Stored rows:
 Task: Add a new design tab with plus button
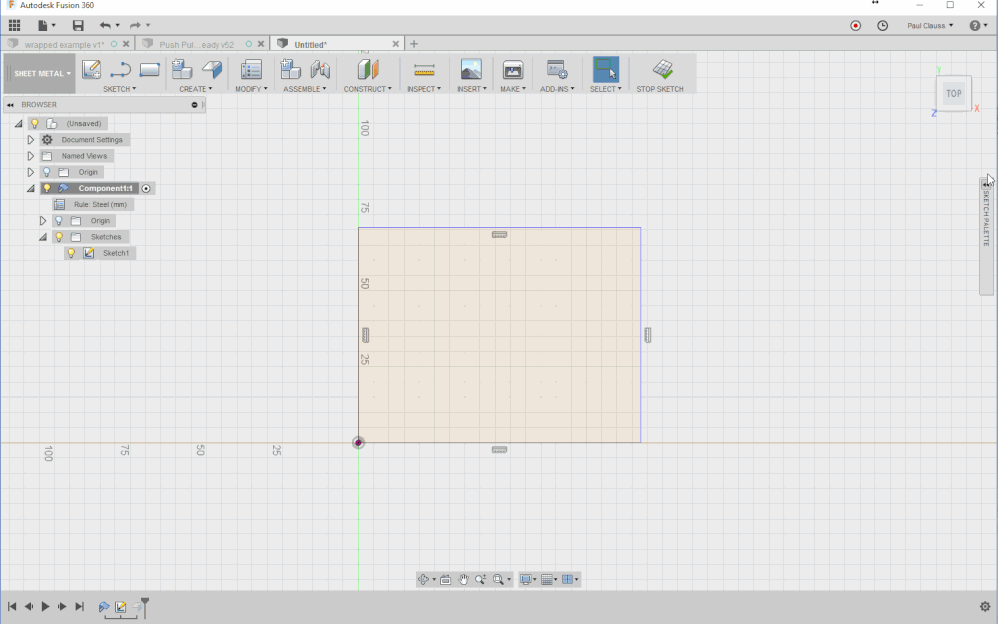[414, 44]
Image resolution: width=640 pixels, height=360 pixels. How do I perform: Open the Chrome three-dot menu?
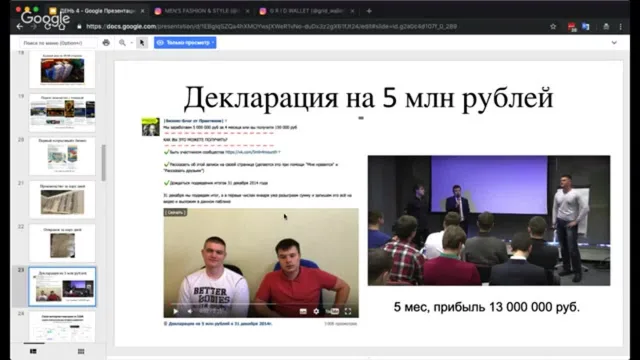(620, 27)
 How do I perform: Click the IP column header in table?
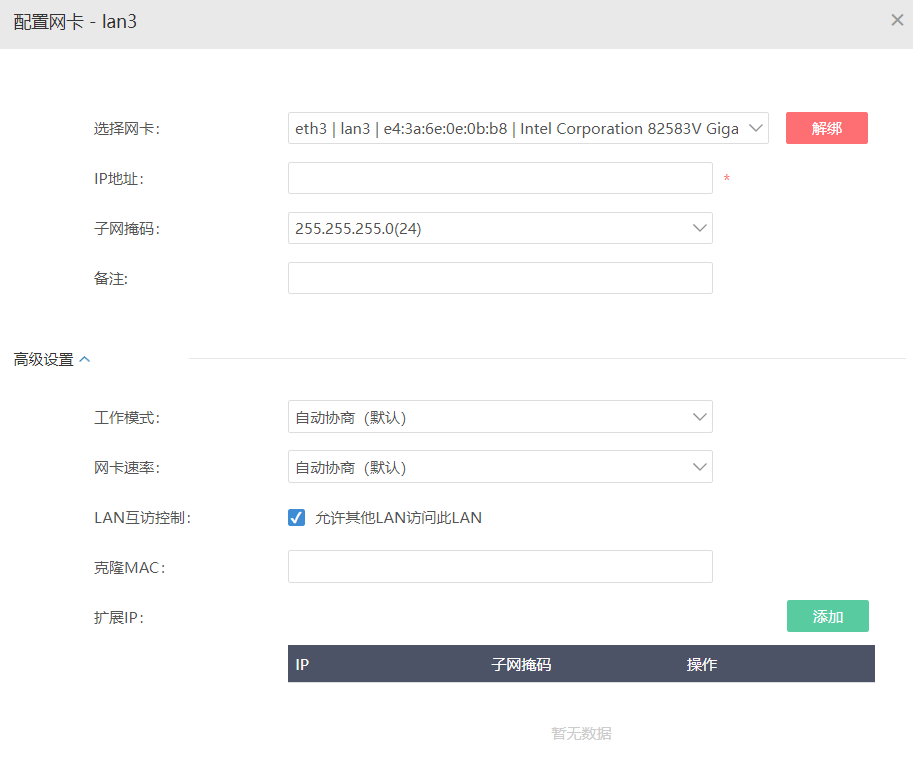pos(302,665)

...

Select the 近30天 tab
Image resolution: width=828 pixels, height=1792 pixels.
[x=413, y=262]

Task details: Determine how many lines of the records above contain the string "height", with case counting, and give only that number.

Output of the exercise: 2